===== INFORMATION PROVIDED
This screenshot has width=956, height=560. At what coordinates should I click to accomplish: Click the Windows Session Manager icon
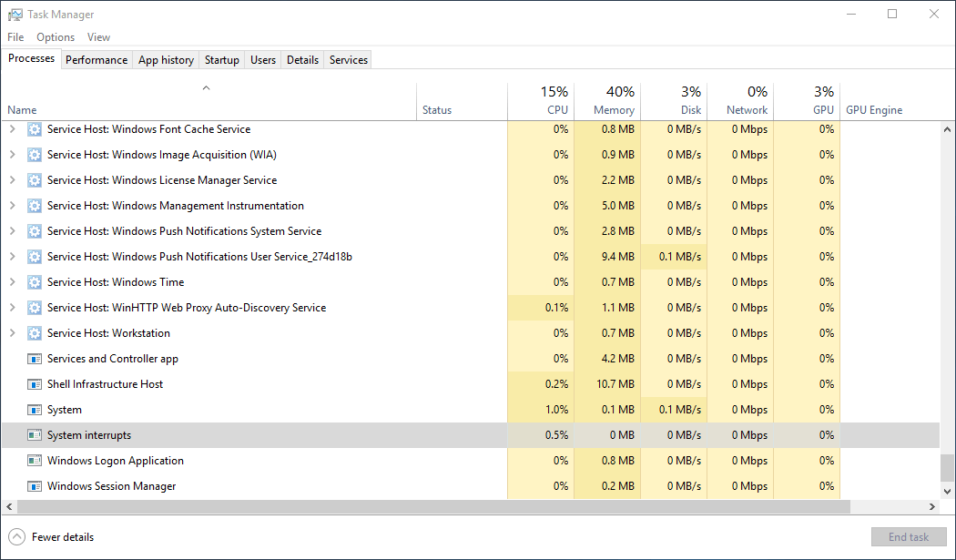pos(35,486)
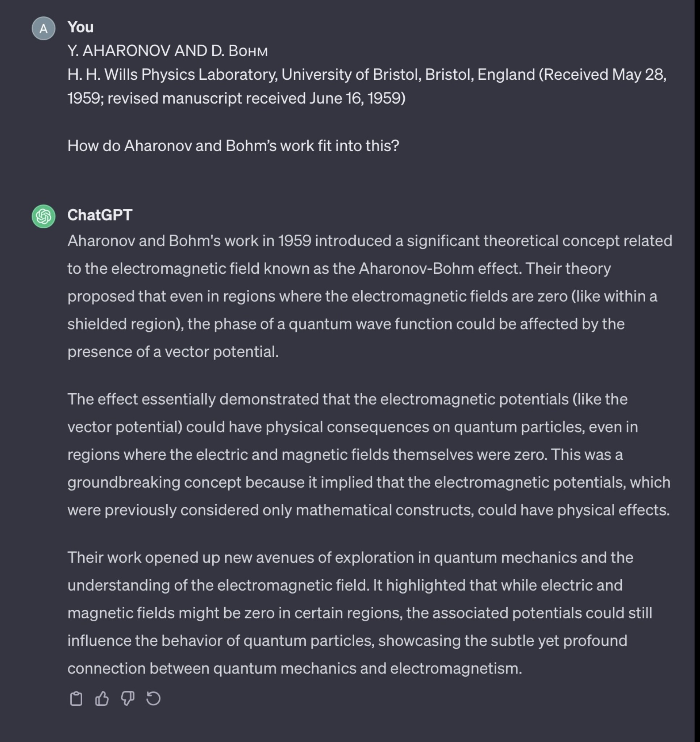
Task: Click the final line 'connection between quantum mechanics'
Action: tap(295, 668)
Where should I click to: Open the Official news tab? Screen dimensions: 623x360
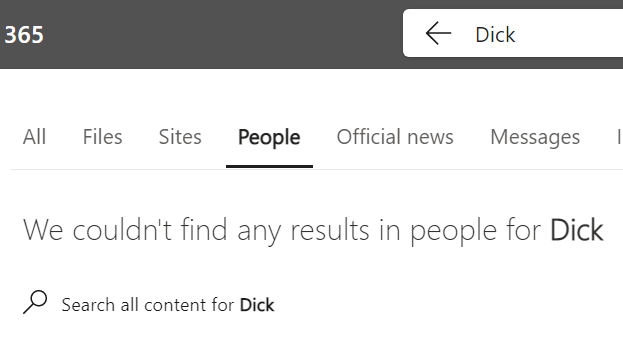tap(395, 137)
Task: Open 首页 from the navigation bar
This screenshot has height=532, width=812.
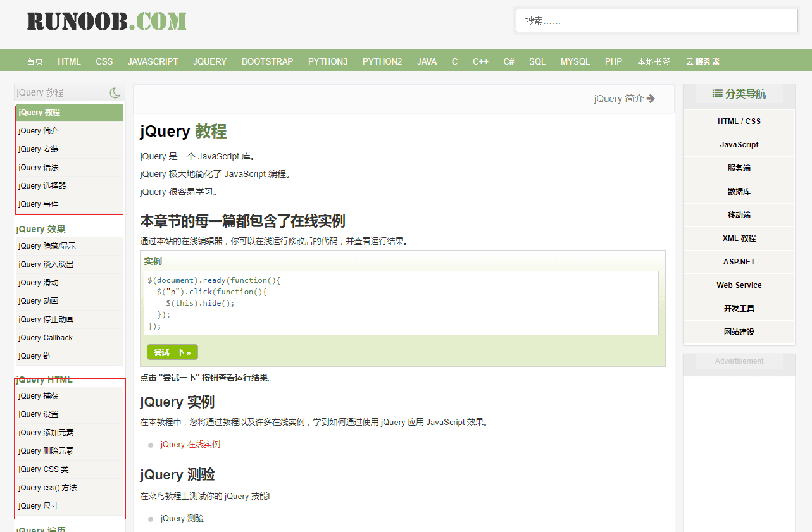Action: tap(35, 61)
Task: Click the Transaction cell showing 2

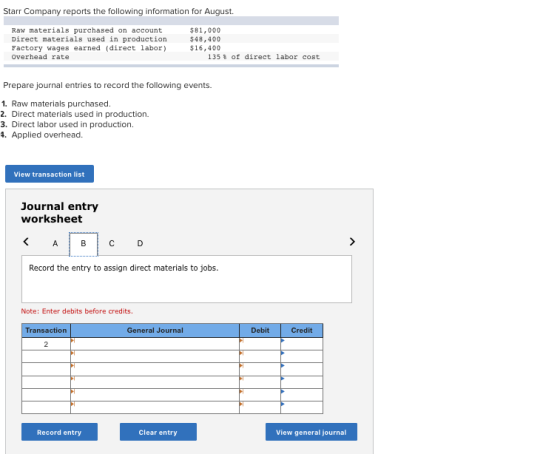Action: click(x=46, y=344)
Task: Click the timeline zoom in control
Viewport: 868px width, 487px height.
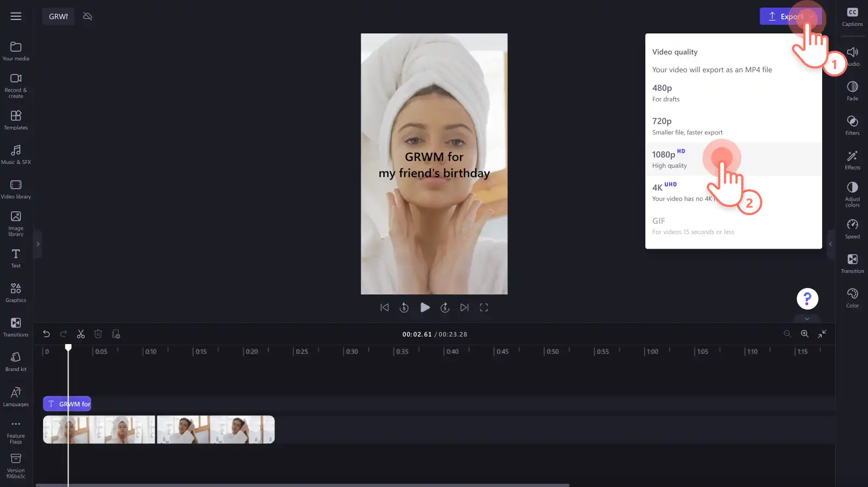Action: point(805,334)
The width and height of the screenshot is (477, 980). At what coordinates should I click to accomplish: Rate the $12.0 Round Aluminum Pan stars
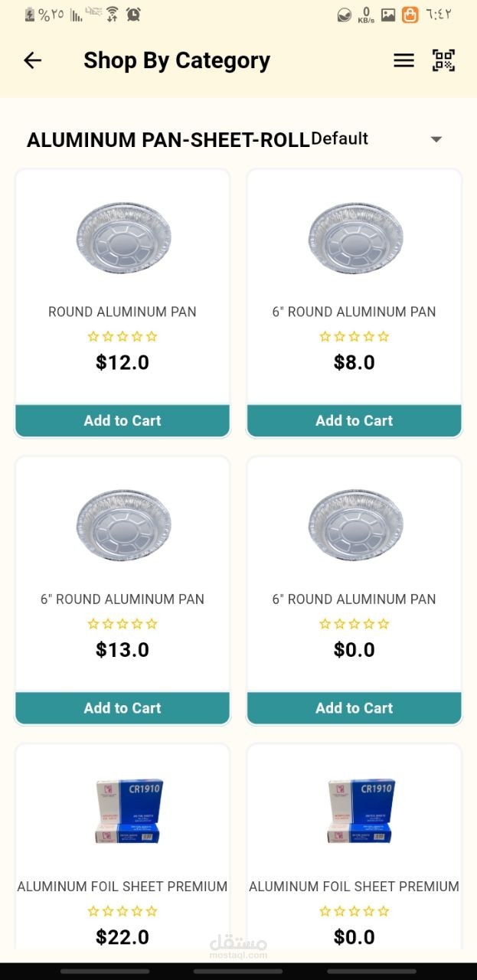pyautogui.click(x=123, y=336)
==========
===== INFORMATION PROVIDED
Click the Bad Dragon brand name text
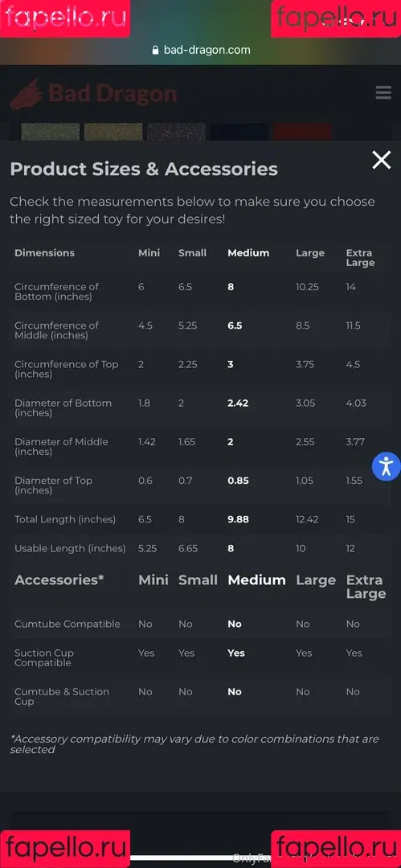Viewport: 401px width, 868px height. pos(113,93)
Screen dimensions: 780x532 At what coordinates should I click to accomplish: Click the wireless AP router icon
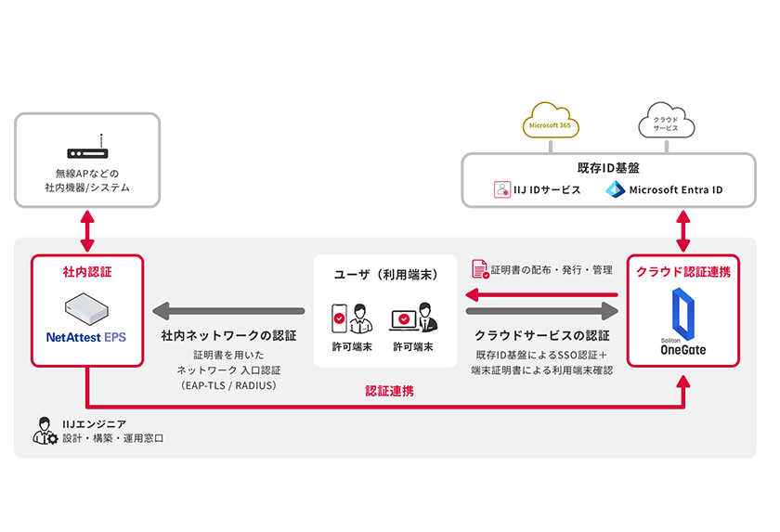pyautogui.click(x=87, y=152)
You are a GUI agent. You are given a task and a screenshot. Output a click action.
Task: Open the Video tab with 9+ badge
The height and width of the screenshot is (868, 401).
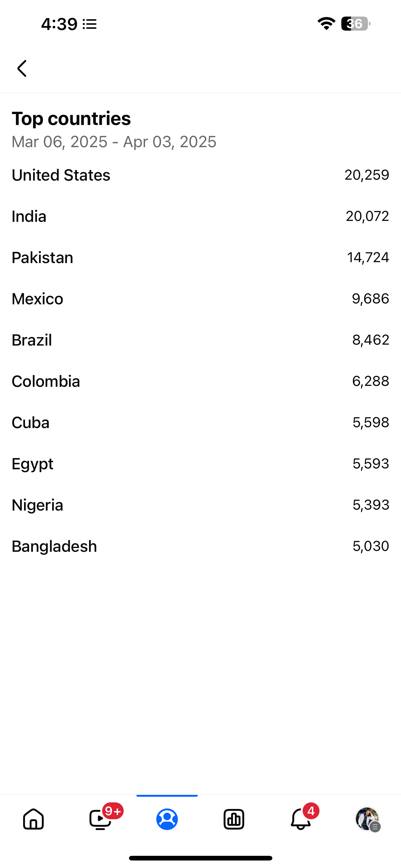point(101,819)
==========
> _TRY IT_
Here the job is to copy the listing above word for word, starting at the line with "This screenshot has width=956, height=560." and ending at the line with "Task: Click the timeline zoom in control", and to leave out the pictures.

> _RESULT BELOW_
This screenshot has width=956, height=560. At what coordinates should I click to accomplish: Click the Windows Session Manager icon
pos(35,486)
Task: Click the final line 'connection between quantum mechanics'
Action: tap(295, 668)
Where should I click to: Open the Official news tab? Screen dimensions: 623x360
tap(395, 137)
Task: Open 首页 from the navigation bar
This screenshot has height=532, width=812.
Action: tap(35, 61)
Task: Click the Transaction cell showing 2

Action: click(x=46, y=344)
Task: Click the timeline zoom in control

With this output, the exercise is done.